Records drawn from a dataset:

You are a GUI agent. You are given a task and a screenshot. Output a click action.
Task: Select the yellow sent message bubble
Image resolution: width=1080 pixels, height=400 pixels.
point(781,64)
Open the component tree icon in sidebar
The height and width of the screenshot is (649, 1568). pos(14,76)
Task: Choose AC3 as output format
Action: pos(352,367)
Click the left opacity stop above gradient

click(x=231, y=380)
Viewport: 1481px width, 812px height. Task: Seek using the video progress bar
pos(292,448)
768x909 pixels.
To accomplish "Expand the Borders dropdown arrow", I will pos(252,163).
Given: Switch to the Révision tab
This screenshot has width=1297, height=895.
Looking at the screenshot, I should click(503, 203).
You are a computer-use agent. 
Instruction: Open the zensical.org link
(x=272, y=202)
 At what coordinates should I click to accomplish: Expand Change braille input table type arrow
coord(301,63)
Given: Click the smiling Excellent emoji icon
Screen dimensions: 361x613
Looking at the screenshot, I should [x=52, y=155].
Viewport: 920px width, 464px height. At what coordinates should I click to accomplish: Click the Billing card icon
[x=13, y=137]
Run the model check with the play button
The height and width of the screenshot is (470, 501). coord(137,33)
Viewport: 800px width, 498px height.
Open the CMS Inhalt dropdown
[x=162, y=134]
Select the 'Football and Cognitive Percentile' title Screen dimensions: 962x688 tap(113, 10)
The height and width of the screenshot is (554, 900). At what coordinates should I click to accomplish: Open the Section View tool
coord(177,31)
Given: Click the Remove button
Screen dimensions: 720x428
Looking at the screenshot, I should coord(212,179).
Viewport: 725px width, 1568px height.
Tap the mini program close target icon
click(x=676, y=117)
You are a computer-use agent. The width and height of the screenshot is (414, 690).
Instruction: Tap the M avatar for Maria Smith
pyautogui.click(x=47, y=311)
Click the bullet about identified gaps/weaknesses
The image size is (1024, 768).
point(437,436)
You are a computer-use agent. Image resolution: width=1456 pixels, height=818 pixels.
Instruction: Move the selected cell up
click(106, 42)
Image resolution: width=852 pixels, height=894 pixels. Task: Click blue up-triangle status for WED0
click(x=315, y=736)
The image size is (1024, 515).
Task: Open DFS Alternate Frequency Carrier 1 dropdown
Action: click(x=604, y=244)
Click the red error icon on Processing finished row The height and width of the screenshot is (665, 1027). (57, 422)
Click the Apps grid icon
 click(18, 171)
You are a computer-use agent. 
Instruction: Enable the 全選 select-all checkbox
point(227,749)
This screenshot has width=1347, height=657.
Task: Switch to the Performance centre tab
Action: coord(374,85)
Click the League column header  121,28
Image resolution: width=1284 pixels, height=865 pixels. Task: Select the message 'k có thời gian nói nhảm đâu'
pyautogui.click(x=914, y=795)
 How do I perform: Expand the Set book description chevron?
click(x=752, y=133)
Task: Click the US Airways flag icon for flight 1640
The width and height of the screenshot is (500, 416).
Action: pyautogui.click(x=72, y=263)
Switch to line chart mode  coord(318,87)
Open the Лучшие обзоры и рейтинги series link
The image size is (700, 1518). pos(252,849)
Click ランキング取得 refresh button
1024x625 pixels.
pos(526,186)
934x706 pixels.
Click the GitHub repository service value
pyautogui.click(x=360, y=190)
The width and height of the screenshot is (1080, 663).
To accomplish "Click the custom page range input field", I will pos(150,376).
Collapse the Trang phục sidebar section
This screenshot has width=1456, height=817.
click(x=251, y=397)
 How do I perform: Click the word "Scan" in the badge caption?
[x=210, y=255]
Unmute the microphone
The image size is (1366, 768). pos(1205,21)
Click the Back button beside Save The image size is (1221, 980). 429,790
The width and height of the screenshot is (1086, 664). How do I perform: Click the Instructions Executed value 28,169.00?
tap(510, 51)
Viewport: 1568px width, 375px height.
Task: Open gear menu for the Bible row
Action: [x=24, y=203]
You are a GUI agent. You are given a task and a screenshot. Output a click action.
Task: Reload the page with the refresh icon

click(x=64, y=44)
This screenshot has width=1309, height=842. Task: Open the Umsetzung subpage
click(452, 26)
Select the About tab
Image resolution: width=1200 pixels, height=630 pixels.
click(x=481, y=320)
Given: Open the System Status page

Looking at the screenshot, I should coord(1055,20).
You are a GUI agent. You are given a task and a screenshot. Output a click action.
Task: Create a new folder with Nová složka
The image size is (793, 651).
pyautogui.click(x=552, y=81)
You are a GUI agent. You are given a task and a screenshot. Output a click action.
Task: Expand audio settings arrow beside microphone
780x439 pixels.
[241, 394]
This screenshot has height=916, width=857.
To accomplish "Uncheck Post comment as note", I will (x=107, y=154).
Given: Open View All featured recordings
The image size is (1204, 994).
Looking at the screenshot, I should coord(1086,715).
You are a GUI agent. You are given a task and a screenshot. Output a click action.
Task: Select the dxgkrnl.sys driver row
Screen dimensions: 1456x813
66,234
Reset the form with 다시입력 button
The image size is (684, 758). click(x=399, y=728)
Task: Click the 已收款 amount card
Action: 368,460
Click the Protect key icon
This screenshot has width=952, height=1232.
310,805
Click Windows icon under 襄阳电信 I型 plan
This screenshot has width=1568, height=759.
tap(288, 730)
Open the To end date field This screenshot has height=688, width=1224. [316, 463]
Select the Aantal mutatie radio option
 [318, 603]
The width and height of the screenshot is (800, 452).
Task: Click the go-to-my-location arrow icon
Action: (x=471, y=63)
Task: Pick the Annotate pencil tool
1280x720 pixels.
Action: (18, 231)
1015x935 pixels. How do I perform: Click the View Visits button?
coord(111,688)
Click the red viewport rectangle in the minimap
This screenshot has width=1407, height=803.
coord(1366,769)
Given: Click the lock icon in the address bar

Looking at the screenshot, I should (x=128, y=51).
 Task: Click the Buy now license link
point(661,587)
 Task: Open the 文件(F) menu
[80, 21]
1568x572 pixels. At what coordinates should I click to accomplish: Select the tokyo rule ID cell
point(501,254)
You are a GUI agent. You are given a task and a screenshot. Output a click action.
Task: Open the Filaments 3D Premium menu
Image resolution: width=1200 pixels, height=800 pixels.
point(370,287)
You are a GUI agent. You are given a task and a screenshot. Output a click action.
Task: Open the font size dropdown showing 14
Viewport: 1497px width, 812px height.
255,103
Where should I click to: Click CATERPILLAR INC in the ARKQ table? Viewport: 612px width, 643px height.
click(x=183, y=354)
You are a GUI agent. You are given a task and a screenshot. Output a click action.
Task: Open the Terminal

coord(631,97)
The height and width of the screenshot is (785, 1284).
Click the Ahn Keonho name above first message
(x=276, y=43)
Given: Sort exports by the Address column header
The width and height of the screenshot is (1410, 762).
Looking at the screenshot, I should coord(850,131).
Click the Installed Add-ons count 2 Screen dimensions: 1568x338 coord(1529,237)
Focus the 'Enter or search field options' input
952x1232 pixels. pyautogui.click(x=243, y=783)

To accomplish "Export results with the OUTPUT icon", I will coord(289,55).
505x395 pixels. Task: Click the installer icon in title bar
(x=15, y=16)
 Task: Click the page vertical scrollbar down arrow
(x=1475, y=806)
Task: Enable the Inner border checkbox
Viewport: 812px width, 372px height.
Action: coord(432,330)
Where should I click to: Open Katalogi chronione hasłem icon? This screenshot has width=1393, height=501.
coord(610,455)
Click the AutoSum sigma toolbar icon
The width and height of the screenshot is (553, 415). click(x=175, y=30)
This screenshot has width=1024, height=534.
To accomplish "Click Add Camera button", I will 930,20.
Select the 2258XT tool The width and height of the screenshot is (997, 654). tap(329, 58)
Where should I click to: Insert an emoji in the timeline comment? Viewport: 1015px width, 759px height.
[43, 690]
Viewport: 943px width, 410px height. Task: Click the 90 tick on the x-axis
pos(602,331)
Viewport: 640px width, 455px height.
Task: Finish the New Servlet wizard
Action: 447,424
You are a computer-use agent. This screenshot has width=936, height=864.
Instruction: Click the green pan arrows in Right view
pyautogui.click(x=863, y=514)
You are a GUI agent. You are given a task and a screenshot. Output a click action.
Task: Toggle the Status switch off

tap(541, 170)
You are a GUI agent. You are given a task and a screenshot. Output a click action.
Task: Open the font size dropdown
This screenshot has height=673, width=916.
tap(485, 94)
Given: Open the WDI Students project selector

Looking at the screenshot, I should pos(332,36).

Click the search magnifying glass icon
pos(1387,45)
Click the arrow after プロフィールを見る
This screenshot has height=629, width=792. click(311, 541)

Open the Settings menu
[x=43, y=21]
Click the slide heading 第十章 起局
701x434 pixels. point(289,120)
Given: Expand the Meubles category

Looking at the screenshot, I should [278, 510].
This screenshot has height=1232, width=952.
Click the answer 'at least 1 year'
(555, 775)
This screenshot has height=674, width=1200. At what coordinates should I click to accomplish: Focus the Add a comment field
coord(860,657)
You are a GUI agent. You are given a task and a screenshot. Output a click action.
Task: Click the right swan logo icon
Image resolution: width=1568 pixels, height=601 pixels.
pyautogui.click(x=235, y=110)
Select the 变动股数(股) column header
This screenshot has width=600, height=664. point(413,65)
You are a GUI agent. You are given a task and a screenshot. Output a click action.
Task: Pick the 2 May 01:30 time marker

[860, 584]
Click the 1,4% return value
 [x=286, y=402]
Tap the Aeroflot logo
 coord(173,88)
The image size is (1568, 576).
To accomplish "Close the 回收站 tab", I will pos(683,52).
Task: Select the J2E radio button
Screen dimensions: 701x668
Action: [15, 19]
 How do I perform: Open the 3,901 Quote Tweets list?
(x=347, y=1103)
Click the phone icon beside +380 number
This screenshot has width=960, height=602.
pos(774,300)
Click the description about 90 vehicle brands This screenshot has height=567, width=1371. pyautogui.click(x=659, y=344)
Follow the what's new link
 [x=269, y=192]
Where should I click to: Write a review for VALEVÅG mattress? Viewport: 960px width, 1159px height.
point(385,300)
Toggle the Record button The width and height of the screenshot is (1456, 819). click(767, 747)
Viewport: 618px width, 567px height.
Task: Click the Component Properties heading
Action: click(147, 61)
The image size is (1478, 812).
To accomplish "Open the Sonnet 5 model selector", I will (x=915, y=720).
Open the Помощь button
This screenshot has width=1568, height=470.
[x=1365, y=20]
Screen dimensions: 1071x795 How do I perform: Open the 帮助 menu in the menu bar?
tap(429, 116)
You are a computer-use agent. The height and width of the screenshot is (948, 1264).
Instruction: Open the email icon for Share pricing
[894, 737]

Instructions for the task = Only the lines above starting with the one with "Task: Select the dxgkrnl.sys driver row" and going through the one with "Task: Pick the Annotate pencil tool" are to be copied, word for word and with both ends kept.

Solution for this problem =
Task: Select the dxgkrnl.sys driver row
Screen dimensions: 1456x813
66,234
Reset the form with 다시입력 button
The image size is (684, 758). click(x=399, y=728)
Task: Click the 已收款 amount card
Action: 368,460
Click the Protect key icon
This screenshot has width=952, height=1232.
310,805
Click Windows icon under 襄阳电信 I型 plan
This screenshot has width=1568, height=759.
tap(288, 730)
Open the To end date field This screenshot has height=688, width=1224. [316, 463]
Select the Aantal mutatie radio option
 [318, 603]
The width and height of the screenshot is (800, 452).
Task: Click the go-to-my-location arrow icon
Action: (x=471, y=63)
Task: Pick the Annotate pencil tool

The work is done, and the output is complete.